Regulatory uncertainty has compounded these challenges, with delayed project approvals and policy inconsistencies deterring potential investors. The passage of the Petroleum Industry Act in 2021 was meant to address some of these concerns, but implementation has been slow and uneven.

Beyond field development, NNPC is pursuing infrastructure-led growth as part of its broader strategy. The centerpiece of these efforts is the $2.8 billion Ajaokuta–Kaduna–Kano (AKK) gas pipeline project, which is expected to reach major completion milestones beginning early next year.

The 614-kilometer pipeline is designed to transport natural gas from the country’s gas-rich southern regions to power plants and industrial centers in the north, potentially transforming Nigeria’s domestic energy landscape and supporting economic development in previously underserved areas.

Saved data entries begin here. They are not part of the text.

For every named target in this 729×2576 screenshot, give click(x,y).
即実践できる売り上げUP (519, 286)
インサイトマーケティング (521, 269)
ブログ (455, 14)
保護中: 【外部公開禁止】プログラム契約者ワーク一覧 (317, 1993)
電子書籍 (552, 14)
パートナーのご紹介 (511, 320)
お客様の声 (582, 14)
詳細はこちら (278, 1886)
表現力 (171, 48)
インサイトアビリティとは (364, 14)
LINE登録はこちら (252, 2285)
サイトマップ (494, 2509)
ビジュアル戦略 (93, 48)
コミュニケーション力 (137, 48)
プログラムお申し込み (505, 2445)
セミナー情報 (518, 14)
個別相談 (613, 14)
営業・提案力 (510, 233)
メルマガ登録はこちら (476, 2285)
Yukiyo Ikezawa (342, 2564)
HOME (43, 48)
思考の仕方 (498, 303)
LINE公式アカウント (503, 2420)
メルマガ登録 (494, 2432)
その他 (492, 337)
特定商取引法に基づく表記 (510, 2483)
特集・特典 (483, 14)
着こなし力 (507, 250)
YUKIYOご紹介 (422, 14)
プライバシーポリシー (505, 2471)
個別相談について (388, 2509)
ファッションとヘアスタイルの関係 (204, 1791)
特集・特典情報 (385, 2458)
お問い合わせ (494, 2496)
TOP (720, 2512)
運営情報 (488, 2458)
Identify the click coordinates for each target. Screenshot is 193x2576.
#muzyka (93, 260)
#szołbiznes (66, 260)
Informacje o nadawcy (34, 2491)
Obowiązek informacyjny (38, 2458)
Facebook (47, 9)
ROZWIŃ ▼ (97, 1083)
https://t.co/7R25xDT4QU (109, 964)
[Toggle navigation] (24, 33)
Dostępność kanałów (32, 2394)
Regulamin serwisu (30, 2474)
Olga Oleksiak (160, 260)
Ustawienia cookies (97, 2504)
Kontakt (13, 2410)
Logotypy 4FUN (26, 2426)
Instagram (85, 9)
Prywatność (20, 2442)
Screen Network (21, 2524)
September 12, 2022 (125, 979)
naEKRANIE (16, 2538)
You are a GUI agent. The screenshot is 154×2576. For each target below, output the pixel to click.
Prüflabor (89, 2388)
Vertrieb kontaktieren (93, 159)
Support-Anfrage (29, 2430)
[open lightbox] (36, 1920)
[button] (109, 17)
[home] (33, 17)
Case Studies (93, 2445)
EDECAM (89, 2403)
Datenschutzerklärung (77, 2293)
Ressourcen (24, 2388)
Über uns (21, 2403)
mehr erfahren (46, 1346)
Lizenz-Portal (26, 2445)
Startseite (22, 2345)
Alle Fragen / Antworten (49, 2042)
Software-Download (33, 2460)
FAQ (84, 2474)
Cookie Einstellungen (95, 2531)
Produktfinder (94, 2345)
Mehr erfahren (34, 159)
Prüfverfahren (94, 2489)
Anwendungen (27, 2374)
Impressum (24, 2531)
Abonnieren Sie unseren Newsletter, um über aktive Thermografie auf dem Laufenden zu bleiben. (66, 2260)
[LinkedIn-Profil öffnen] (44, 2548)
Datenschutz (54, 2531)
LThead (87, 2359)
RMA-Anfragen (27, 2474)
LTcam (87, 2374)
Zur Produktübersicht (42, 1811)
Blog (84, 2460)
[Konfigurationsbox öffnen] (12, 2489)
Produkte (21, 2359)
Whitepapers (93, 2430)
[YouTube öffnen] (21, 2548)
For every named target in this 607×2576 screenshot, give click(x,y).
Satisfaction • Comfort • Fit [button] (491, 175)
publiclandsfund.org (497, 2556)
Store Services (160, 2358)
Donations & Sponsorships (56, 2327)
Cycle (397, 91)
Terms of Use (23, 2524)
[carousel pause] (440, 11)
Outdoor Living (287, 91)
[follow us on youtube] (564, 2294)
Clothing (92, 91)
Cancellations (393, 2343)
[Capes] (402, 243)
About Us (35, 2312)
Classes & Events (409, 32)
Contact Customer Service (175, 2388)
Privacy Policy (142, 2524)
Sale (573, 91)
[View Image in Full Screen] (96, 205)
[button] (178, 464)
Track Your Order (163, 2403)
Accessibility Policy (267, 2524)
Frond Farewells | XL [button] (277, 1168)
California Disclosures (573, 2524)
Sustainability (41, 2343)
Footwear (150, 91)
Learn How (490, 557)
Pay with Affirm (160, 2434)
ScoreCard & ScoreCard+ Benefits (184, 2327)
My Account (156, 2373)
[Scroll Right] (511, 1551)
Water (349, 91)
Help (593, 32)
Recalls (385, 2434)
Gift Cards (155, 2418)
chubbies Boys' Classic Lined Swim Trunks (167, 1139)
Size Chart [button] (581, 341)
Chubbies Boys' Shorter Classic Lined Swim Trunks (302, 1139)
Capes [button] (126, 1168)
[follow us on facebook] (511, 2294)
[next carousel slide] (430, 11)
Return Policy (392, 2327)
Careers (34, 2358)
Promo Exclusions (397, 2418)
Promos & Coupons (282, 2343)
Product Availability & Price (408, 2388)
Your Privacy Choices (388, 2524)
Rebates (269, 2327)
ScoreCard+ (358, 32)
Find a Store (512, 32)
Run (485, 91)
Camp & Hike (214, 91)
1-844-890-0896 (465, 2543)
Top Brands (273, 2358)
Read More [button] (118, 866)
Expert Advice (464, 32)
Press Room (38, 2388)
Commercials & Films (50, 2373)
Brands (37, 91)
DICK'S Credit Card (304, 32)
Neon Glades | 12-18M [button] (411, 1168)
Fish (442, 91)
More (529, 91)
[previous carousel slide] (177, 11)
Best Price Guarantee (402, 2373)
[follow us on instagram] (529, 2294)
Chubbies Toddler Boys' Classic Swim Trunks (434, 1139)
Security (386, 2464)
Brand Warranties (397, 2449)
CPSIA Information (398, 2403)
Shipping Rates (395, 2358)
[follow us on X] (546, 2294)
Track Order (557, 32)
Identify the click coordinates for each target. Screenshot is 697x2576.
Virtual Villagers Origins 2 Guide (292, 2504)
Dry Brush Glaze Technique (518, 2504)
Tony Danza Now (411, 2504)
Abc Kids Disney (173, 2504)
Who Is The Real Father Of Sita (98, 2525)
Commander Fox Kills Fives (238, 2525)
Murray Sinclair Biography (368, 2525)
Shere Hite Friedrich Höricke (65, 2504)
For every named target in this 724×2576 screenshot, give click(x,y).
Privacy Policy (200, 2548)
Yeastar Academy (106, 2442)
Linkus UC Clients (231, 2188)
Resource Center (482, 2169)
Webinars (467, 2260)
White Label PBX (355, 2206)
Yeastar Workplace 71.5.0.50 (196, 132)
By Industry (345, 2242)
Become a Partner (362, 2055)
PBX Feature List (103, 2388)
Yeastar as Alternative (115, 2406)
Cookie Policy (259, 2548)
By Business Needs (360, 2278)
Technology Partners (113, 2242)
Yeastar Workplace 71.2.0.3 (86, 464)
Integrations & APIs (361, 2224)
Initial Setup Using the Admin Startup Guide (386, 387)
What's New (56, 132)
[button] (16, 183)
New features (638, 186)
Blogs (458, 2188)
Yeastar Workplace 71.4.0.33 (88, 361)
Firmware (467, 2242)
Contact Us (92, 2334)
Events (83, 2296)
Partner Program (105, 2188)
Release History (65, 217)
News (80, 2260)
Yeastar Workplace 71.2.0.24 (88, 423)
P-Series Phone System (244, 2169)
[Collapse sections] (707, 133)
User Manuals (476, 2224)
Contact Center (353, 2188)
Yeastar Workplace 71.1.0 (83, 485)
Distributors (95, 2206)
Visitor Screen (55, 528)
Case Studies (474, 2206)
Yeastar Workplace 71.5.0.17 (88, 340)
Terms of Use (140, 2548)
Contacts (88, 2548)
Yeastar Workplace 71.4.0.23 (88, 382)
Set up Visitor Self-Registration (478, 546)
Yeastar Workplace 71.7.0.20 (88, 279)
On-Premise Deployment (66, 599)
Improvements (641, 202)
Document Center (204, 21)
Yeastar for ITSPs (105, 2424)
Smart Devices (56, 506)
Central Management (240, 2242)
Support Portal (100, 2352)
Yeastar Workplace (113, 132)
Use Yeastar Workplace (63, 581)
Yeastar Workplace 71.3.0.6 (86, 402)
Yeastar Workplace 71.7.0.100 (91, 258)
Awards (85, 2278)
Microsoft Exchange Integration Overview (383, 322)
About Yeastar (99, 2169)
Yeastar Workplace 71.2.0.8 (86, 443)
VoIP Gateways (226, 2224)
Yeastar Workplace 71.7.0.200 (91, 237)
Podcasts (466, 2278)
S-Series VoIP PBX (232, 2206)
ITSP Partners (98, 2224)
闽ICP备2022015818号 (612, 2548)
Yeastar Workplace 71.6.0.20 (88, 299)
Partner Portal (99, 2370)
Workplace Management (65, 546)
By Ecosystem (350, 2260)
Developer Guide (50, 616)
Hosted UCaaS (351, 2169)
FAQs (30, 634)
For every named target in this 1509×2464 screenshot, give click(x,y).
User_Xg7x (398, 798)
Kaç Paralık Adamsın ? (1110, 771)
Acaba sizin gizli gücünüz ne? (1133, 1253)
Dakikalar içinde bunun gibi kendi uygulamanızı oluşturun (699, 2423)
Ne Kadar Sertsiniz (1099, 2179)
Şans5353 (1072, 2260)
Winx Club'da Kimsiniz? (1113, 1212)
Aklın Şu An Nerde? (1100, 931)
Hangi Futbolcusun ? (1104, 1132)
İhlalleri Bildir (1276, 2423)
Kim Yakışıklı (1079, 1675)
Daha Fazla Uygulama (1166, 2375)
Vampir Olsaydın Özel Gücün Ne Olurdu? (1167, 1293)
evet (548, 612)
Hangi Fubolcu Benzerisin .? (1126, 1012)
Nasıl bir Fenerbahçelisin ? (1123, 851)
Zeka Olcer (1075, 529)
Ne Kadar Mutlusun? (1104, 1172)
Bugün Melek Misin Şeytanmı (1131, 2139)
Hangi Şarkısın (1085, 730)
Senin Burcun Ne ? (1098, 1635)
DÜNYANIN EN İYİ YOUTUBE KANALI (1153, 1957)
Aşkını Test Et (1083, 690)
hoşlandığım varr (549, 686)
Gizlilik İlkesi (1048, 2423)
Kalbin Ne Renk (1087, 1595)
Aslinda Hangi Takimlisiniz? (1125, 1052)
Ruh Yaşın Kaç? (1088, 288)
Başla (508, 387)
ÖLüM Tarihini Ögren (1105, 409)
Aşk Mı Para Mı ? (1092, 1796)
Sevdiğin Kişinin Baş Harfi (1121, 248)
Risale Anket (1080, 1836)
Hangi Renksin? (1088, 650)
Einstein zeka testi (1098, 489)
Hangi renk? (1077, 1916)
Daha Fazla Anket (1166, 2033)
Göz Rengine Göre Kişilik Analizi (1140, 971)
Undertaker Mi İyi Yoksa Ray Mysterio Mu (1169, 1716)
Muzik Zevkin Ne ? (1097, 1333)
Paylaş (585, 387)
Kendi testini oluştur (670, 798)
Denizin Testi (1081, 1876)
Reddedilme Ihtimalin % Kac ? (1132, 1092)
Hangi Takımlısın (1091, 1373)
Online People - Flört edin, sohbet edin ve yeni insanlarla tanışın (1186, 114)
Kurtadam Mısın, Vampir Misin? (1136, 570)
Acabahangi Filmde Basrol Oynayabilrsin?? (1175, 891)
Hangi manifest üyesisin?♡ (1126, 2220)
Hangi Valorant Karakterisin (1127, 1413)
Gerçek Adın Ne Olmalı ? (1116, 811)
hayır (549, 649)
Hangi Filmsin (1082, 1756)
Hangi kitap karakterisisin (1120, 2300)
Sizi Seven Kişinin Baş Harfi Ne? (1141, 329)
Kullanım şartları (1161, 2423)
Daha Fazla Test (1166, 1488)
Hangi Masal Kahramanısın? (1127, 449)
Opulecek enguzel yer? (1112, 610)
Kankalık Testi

The success or failure of NNPC’s strategy carries enormous implications for Nigeria’s economy, which remains heavily dependent on oil revenues despite years of diversification efforts. Petroleum exports still account for the bulk of government revenue and foreign exchange earnings, making production levels critical to the country’s fiscal health.

If successfully executed, the plan could stabilize production, attract long-absent international investment, and position Nigeria to capitalize on global energy demand in the coming years. However, the company faces formidable challenges in executing such an ambitious turnaround, including the need to address persistent security issues, demonstrate regulatory consistency, and convince skeptical investors that Nigeria’s oil sector has turned a corner.

The coming months will reveal whether NNPC can translate these plans into concrete investment decisions and begin reversing the fortunes of what was once Africa’s undisputed oil powerhouse.

WHAT YOU SHOULD KNOW

Nigeria’s state oil company, NNPC, is launching an ambitious comeback plan to rescue the country’s declining oil industry, targeting $30 billion in new investments by 2030 through developing fresh oil fields and selling off underperforming assets. The goal is to boost daily production from current levels to 1.8 million barrels in 2026 and ultimately 4 million barrels by 2030.

This is a make-or-break moment for Nigeria’s oil-dependent economy. After years of falling production, investment flight, and operational chaos driven by theft, security problems, and regulatory uncertainty, NNPC is betting big that it can reverse the decline and restore the country’s status as Africa’s oil powerhouse.

Success would stabilize government revenues and attract back long-departed international investors; failure would accelerate Nigeria’s petroleum sector collapse.